The morning after the battle was a quiet one.
Not peaceful—never that—but quiet in the way that came after catastrophe, when the world simply didn’t have the strength left to scream.
The sun rose pale through a veil of ash. It touched the broken towers of Delwig, the charred remains of walls that had once withstood sieges and storms.
The fortress city, once a monument to order, now lay open to the world—bleeding and still.
Damien stood at the city’s edge, gaze fixed on the distant horizon where the Verdant Verge still smoldered faintly.
His coat fluttered in the cold wind, the edges burnt and torn. Lin stood beside him, tails curled neatly around her paws, silent as the graves surrounding them.

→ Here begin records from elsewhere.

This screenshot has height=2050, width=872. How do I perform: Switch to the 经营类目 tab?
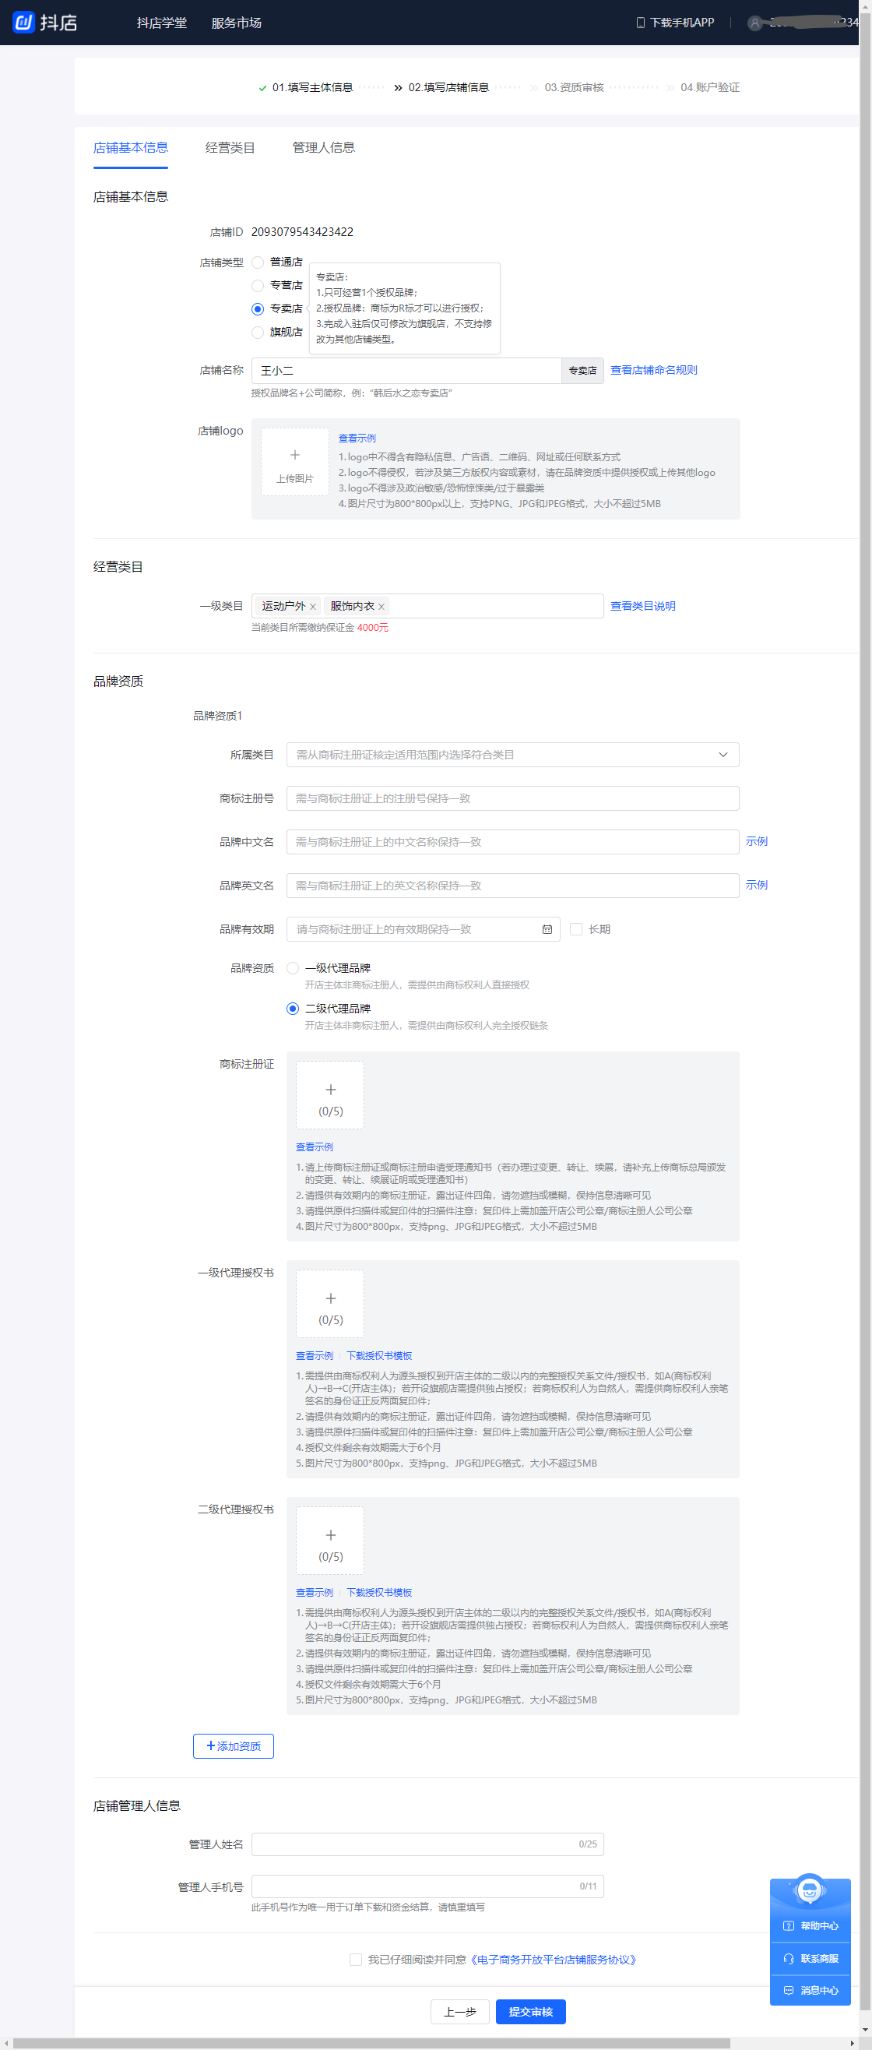click(x=230, y=148)
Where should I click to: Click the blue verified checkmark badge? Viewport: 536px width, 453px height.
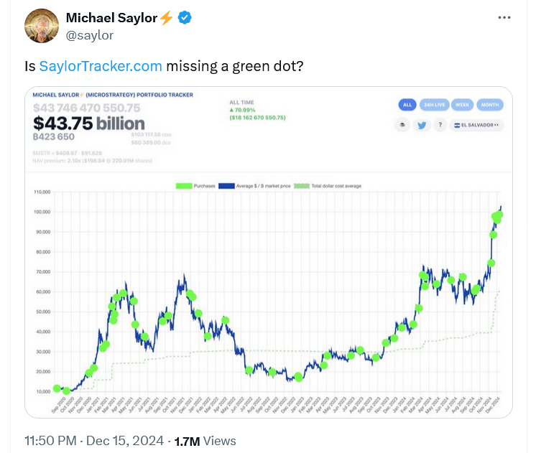click(184, 18)
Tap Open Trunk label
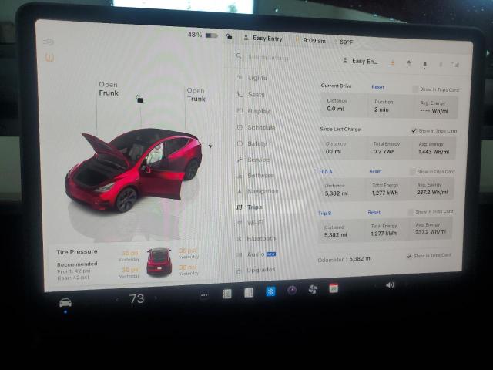The image size is (493, 370). [x=196, y=95]
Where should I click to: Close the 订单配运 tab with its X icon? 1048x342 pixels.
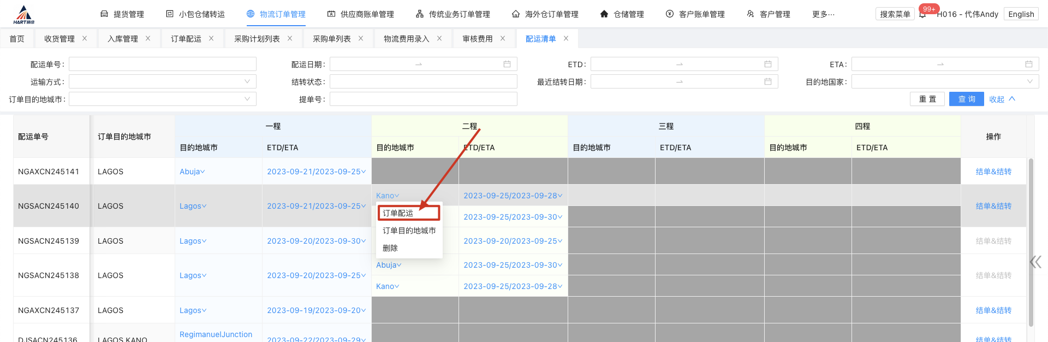(x=211, y=39)
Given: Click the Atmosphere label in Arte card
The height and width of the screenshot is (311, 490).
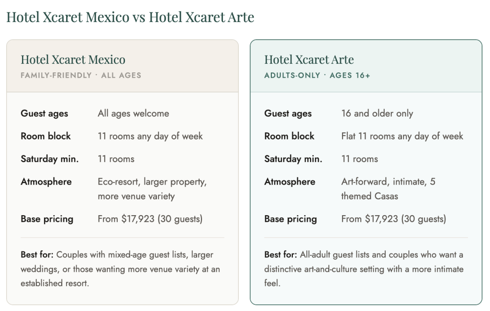Looking at the screenshot, I should [x=290, y=182].
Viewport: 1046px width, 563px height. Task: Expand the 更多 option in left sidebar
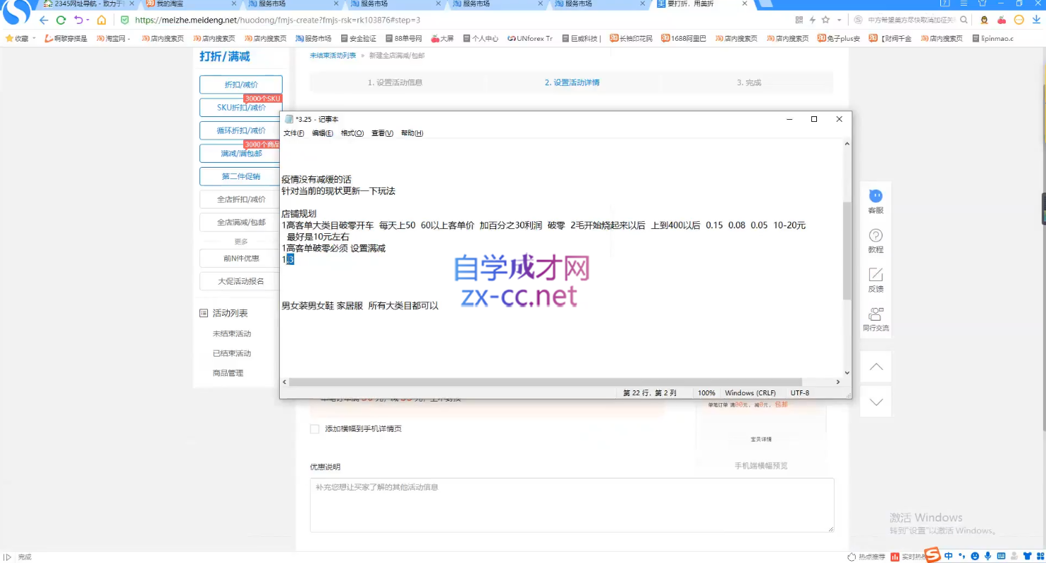pyautogui.click(x=241, y=240)
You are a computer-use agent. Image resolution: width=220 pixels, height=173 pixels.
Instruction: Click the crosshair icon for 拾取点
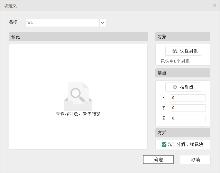click(x=175, y=87)
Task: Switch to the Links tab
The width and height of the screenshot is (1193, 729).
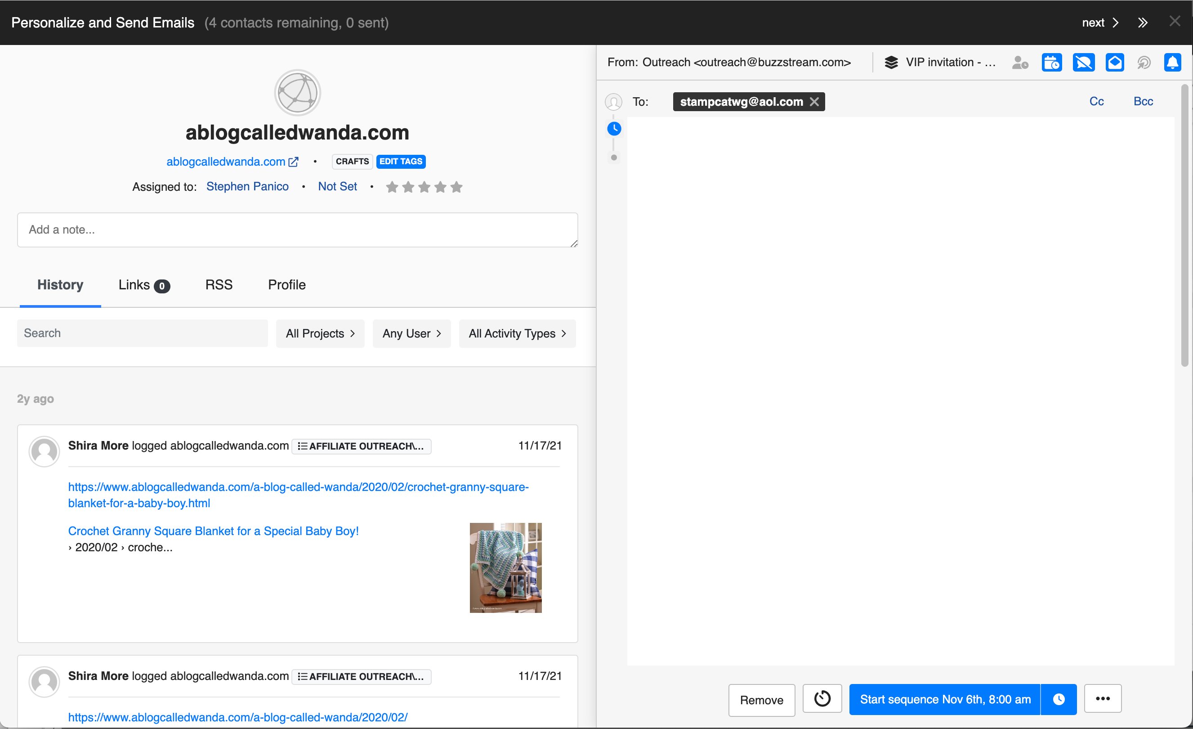Action: (144, 285)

Behind him, Arielle stirred.
Her voice was faint, a rasp barely stronger than a whisper. “You… came back.”
Damien turned. She lay propped against a half-collapsed wall, color slowly returning to her face. Her armor was cracked, her shoulder bound hastily with strips of cloth.
Beside her, Lyone was barely sitting upright, his left arm still trembling from nerve damage. The boy’s usual energy had been burned out of him, replaced by a hollow exhaustion that matched the ruins around them.
“You’re both lucky Lin was with me,” Damien said quietly. “Another hour, and you’d have joined the others.”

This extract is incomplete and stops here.